Cara C,
marzo incombe con pioggerelle e raggi di sole a sprazzi che creano l’illusione di essere giunti al termine dell’era ghiacciata di quest’ultimo, particolarmente rigido, inverno caldo per certi versi e scenari politici in cui siamo precipitati.
E’ in queste giornate incerte che mi prende alla gola un tipo di panico mosso da un senso di insicurezza atavico e puntellato dai venti freddi di guerre vicine.
In realtà mia cara C, la paura ci bussa alla porta della coscienza perché il teatro di guerra è sempre più vicino, quindi ci affligge essere ancora più impreparati all’imprevedibile, noi che siamo stati preparati a tutto come cyber.

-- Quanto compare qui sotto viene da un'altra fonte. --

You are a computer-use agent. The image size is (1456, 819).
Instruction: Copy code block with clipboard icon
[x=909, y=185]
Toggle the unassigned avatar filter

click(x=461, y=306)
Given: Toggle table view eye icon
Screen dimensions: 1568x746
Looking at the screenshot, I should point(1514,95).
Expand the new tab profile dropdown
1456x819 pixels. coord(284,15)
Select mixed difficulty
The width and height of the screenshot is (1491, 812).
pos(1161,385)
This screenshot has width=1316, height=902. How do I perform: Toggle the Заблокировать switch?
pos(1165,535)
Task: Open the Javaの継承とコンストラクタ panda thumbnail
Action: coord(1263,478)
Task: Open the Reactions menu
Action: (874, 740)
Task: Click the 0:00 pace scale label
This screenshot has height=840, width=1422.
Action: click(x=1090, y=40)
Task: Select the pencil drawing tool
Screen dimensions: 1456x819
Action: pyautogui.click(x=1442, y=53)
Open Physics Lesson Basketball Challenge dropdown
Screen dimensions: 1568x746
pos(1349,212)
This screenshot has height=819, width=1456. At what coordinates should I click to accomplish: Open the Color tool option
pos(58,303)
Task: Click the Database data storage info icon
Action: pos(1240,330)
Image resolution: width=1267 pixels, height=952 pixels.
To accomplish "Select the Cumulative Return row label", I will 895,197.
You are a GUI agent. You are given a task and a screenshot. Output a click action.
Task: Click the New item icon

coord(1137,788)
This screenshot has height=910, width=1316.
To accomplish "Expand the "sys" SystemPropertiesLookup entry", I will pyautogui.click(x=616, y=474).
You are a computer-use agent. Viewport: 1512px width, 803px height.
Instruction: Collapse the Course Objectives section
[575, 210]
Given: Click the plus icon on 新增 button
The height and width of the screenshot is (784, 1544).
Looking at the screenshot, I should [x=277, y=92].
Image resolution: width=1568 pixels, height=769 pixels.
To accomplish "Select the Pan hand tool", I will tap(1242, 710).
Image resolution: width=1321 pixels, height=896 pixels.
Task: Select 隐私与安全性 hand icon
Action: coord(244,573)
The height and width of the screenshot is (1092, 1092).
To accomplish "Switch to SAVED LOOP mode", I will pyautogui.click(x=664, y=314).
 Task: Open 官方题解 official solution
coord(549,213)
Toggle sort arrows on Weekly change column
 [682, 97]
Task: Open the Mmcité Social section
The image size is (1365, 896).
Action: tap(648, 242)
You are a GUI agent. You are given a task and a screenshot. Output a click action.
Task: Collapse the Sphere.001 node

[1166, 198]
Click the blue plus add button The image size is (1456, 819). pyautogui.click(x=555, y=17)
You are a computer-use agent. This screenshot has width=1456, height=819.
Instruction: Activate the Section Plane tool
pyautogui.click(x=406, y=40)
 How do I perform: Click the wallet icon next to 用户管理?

Chiederò a Gemini dove trovare un bunker o come difendermi da una guerra chimica. L’intelligenza artificiale che mi dirà? Forse “Vai su Google?” Ed io precipiterò in un buco nero! Chissà!?
Nei cieli poco sereni gli spazi aerei sono occupati da illusioni ottiche di invasioni aliene o di aerei nemici, o di droni. Gli scenari visti solo nei videogiochi mi spingono alla ricerca di un costante game over.
La fluida incertezza di questi tempi bui mi spinge a ricordarti che possiamo solo continuare a fare quello che sappiamo fare, da sempre, e a farlo bene e a farlo sempre di più e a farlo i maiuscolo, mettendolo nell’elenco della spesa e delle cose da fare, al risveglio, tutti i giorni.
LEGGERE
SCRIVERE
PARLARE
Cara C, quindi il monito è andare avanti a salvare parole, a salvare libri, e portando salvezza in giro, noi ci salveremo.
Ed è così che nel prossimo weekend nè carne nè pesce, non ancora primavera ma non più rigido inverno ci troveremo di nuovo.
Ci troveremo chiamate dagli eventi a raccoglierci intorno a temi importanti, come le parole costituenti che costituiscono la Costituzione e che sono i ricostituenti di tutti i mali antidemocratici, quelli di stagione, quelli pandemici, quelli endemici duri a morire, pensi di averli guariti e si ripresentano come un conto, un debito mai estinto, con gli interessi.
Cara C, dato che in matematica non siamo mai state brave, non ci sottraiamo a fare i conti per il bene comune con gli strumenti che conosciamo ed al posto dei numeri ci mettiamo le parole.
Sabato faremo un esperimento di raccolta e semina di parole al diritto e al rovescio sui temi della Costituzione, mentre domenica ci troveremo in un posto amico, pieno di libri, a leggere in silenzio e a condividere riflessioni con parole emerse dalle pagine lette.
Porta con te le solite cose: scudi ed armi spaziali che sconfiggono da sempre tutti i cattivi: libri, penne e fogli su cui scrivere messaggi.
In cielo faremo volare solo aeroplanini di carta.